:: TEXTAUSZUG ::

Mir geht es mit diesem Artikel aber vor allem darum, die Kraft persönlicher Suggestion zu betonen – denn häufig wird durch öffentliche mediale Arbeit („Werbung“) versucht, uns in eine Richtung zu beeinflussen, um gewisse Produkte häufiger zu kaufen. Im Winter liest man häufig vom „wirksamen Medikament gegen Grippe“, wo man keinen Husten, keine Halsschmerzen, usw. mehr verspüren werde. Ich möchte mich an dieser Stelle nicht in den zuletzt vielzitierten Impfkonflikt einmischen, sondern meine Methode beschreiben, so selten krank zu sein (den letzten Krankenstand hatte ich 2012 – aufgrund eines Knochenbruchs!). Es ist im Grunde ganz einfach: ich versuche, Werbungen so wenig wie möglich ausgesetzt zu sein, keine Medikamente „auf Vorrat“ einzunehmen (insbesondere Vitaminkapseln), häufig die Treppenhäuser zu nutzen und ausreichend zu schlafen.

Nocebo – aus dem Lateinischen: „Ich werde schaden.“ Ängstliche Menschen, die sich dann auch gerne mal Beipackzettel bis zum Ende durchlesen, sind häufiger von diesem Effekt betroffen. Ärzte und Apotheker, die alle möglichen Nebenwirkungen aufzählen, bringen mich zur Frage: scheinbar fühlen sich die Menschen insgesamt schlechter (bzw. sie leiden unter Konzentrationsstörungen und Ähnlichem), wenn man sie mit allen Details konfrontiert. Klar ist mir bewusst, dass ich im Straßenverkehr ums Leben kommen kann – aber ich bin glücklicherweise noch nie gestorben, also wird’s mir heute auch nicht passieren (das wäre ja geradezu außergewöhnlich!).

:::
:: VORLIEGENDE ANGABEN ::

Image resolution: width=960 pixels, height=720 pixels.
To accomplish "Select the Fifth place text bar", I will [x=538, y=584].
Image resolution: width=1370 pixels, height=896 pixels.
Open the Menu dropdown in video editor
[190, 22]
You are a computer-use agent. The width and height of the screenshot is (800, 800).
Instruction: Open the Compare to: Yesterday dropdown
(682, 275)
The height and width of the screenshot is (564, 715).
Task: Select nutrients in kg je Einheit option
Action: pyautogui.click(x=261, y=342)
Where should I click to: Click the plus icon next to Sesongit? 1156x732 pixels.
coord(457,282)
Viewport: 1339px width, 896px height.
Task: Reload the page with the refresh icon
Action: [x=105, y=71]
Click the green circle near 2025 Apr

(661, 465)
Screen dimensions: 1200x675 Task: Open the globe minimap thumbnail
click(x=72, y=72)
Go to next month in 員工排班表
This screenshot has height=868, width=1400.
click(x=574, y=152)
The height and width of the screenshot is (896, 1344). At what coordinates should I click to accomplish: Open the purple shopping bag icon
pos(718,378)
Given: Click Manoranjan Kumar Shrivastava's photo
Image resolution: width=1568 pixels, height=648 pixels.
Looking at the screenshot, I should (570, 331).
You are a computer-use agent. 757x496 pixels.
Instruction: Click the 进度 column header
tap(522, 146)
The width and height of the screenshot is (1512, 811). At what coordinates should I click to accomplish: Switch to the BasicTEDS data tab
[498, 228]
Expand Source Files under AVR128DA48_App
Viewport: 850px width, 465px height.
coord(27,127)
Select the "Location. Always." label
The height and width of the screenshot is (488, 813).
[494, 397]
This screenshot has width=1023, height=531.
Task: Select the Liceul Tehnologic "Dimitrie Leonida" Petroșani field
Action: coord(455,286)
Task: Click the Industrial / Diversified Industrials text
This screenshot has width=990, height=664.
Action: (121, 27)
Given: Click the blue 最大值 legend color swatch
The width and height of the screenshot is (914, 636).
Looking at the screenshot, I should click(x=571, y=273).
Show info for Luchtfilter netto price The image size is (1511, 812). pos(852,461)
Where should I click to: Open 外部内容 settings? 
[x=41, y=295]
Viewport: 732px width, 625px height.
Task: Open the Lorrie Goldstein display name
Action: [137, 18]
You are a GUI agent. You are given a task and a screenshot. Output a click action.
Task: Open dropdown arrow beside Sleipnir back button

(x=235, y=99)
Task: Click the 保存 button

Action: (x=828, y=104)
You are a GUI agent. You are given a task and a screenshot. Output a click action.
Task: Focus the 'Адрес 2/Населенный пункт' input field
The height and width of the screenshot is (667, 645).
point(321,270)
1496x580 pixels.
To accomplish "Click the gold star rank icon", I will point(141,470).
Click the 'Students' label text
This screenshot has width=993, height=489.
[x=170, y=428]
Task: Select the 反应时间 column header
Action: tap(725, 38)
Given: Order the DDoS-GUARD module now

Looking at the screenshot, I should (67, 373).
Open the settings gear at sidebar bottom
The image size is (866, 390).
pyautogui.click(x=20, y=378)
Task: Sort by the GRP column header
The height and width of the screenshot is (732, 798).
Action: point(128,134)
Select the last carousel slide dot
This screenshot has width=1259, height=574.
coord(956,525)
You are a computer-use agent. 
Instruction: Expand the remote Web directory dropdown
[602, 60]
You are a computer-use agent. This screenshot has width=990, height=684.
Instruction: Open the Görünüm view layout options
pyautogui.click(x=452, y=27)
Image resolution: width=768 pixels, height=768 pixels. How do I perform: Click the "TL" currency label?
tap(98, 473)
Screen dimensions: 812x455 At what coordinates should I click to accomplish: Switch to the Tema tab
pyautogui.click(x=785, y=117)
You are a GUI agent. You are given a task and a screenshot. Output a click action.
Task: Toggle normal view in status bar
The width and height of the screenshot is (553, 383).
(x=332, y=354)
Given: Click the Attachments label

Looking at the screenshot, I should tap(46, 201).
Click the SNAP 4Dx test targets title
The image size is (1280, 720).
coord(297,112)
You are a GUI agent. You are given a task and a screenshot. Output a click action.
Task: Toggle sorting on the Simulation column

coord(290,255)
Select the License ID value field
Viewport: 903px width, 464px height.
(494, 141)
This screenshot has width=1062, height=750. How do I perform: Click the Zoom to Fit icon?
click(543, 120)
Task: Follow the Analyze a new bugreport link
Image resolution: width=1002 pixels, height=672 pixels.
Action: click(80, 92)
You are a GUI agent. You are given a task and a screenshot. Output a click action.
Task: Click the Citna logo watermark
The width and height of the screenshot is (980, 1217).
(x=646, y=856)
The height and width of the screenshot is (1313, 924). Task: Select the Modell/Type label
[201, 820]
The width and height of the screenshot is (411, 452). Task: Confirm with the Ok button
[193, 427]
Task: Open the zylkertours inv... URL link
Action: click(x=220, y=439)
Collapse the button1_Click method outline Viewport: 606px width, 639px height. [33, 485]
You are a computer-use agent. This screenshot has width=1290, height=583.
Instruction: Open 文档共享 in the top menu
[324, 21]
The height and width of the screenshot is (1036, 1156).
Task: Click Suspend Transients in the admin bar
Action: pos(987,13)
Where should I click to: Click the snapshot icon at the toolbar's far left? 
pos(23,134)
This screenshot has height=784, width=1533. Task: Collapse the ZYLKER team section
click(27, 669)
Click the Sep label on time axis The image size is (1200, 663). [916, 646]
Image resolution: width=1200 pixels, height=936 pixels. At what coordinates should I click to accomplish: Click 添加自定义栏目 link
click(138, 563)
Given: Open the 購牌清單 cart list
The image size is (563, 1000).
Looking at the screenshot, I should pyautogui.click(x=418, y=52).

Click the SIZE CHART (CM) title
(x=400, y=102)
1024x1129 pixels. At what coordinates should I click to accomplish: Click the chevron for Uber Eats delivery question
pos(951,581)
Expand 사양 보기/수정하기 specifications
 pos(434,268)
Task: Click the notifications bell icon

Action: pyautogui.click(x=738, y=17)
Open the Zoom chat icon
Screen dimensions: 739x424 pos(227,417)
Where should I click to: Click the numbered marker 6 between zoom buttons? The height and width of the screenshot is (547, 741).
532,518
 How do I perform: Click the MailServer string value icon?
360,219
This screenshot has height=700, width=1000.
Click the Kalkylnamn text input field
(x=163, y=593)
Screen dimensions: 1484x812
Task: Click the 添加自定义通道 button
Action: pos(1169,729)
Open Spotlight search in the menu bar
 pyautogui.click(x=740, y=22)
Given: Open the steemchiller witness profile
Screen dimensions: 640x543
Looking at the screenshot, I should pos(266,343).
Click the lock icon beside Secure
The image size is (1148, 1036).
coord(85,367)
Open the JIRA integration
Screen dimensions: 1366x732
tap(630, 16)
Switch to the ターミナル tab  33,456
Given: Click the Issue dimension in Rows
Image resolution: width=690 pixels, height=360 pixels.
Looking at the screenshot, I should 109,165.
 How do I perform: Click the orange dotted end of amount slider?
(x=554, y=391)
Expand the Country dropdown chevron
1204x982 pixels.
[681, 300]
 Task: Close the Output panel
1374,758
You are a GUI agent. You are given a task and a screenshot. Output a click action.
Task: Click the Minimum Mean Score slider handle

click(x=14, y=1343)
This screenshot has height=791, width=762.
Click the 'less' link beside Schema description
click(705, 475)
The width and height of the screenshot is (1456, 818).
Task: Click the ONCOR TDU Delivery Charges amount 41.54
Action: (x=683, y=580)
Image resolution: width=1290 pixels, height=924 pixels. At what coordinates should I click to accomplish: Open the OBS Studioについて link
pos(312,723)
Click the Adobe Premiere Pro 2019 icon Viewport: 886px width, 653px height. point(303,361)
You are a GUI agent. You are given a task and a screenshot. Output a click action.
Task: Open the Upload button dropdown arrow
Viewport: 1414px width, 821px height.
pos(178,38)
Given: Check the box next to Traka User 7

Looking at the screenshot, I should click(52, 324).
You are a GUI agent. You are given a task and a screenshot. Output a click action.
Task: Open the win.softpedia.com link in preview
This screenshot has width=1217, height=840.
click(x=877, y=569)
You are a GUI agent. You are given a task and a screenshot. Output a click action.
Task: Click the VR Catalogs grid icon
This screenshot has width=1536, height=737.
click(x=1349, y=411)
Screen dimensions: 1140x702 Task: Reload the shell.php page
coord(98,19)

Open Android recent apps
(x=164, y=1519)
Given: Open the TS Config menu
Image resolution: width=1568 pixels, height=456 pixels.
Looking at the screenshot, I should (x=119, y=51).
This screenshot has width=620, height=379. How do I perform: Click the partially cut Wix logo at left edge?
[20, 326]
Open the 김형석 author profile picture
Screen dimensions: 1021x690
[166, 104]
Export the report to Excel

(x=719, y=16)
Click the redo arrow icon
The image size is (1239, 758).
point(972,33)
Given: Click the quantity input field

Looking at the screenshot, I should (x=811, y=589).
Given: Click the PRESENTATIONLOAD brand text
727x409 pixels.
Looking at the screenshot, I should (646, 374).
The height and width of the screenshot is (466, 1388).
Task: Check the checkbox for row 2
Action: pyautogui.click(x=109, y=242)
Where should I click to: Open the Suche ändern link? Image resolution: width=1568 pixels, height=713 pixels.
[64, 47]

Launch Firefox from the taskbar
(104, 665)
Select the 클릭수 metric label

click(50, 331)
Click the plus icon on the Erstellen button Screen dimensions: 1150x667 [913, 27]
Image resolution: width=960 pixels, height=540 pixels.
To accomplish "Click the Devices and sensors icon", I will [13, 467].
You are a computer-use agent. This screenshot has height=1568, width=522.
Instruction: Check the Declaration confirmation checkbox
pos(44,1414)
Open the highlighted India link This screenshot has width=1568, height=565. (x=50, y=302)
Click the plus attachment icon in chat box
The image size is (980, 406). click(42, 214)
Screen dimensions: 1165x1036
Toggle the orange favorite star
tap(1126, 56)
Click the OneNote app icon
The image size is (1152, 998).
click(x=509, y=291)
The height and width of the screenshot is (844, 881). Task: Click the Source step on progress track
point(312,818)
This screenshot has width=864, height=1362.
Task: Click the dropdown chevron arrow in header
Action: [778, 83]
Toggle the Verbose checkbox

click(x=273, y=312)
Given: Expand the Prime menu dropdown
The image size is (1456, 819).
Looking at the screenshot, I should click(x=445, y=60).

:::

__ZU ERLEDIGENDE AUFGABEN__.
1 – In welchem Jahr gab es laut Textauszug den letzten Krankenstand, und was war der Anlass dafür?
2 – Nennen Sie alle Maßnahmen, die der Textauszug als Methode beschreibt, um selten krank zu sein.

__LÖSUNGEN ZUR ÜBUNG__.
1 – 2012, aufgrund eines Knochenbruchs.

2 –
- Werbungen so wenig wie möglich ausgesetzt sein
- keine Medikamente „auf Vorrat“ einnehmen (insbesondere Vitaminkapseln)
- häufig die Treppenhäuser nutzen
- ausreichend schlafen